Explanation of Responses:

* If the form is filed by more than one reporting person, see Instruction 4(b)(v).
** Intentional misstatements or omissions of facts constitute Federal Criminal Violations. See 18 U.S.C. 1001 and 15 U.S.C. 78ff(a).
(1) On March 3, 2011, 16,000 shares of restricted stock were issued to the Reporting Person by the Issuer, which shares vest in five (5) equal annual installments beginning on March 3, 2012. 3,200 shares of the March 3, 2011 grant are vested and 12,800 are unvested. On March 6, 2012, 18,299 shares of restricted stock were issued to the Reporting Person by the Issuer, which shares vest in four (4) equal installments, with the first such installment vesting on November 18, 2012 and each subsequent installment vesting on the next three (3) anniversaries of the initial vesting date.
(2) 1,182.7716 of these shares were purchased by the Reporting Person pursuant to the Issuer's Employee Stock Purchase Plan.
(3) On September 29, 2008, options to purchase 400,000 shares were granted to the Reporting Person by the Issuer. The options vest and are exercisable in five (5) equal annual installments beginning on September 29, 2009. 80,000 of the remaining outstanding September 29, 2008 options are vested and 160,000 are unvested.
(4) On January 29, 2010, options to purchase 60,000 shares were granted to the Reporting Person by the Issuer. The options vest and are exercisable in five (5) equal annual installments beginning on January 29, 2011. 24,000 of the January 29, 2010 options are vested and 36,000 are unvested.
(5) On March 3, 2011, options to purchase 40,000 shares were granted to the Reporting Person by the Issuer. The options vest and are exercisable in five (5) equal annual installments beginning on March 3, 2012. 8,000 of the March 3, 2011 options are vested and 32,000 are unvested.

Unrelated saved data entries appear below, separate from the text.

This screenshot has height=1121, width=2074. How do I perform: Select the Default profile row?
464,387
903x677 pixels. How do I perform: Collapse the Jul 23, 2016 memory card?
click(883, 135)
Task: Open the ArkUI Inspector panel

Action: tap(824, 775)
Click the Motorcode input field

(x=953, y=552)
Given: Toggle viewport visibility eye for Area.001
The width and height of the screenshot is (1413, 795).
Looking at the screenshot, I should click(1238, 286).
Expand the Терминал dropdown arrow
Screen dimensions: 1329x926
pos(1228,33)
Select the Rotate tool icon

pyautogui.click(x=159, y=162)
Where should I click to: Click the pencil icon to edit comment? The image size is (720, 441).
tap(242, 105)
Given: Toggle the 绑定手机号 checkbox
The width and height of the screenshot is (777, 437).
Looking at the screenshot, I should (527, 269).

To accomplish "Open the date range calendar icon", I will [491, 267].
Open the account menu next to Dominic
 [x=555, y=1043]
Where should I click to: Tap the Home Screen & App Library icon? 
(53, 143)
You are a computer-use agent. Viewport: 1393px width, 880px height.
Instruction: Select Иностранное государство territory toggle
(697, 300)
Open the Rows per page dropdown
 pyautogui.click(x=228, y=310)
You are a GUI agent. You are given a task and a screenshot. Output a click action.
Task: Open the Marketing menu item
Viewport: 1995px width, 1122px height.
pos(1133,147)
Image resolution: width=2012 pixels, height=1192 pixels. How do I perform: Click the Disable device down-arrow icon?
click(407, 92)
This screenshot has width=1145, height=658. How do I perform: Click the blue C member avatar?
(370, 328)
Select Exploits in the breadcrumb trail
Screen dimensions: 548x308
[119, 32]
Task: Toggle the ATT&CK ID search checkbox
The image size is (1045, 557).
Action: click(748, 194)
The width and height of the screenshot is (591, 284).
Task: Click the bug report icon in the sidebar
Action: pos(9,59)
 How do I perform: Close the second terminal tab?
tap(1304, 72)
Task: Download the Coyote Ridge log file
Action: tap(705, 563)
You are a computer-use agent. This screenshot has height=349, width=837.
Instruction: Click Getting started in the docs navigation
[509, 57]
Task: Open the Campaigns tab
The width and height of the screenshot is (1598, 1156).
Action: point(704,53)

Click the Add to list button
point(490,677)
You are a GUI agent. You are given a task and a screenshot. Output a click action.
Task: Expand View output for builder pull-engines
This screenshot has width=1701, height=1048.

(6) On March 6, 2012, options to purchase 28,604 shares were granted to the Reporting Person by the Issuer. The options vest and are exercisable in four (4) equal installments, with the first such installment vesting on November 18, 2012 and each subsequent installment vesting on the next three (3) anniversaries of the initial vesting date.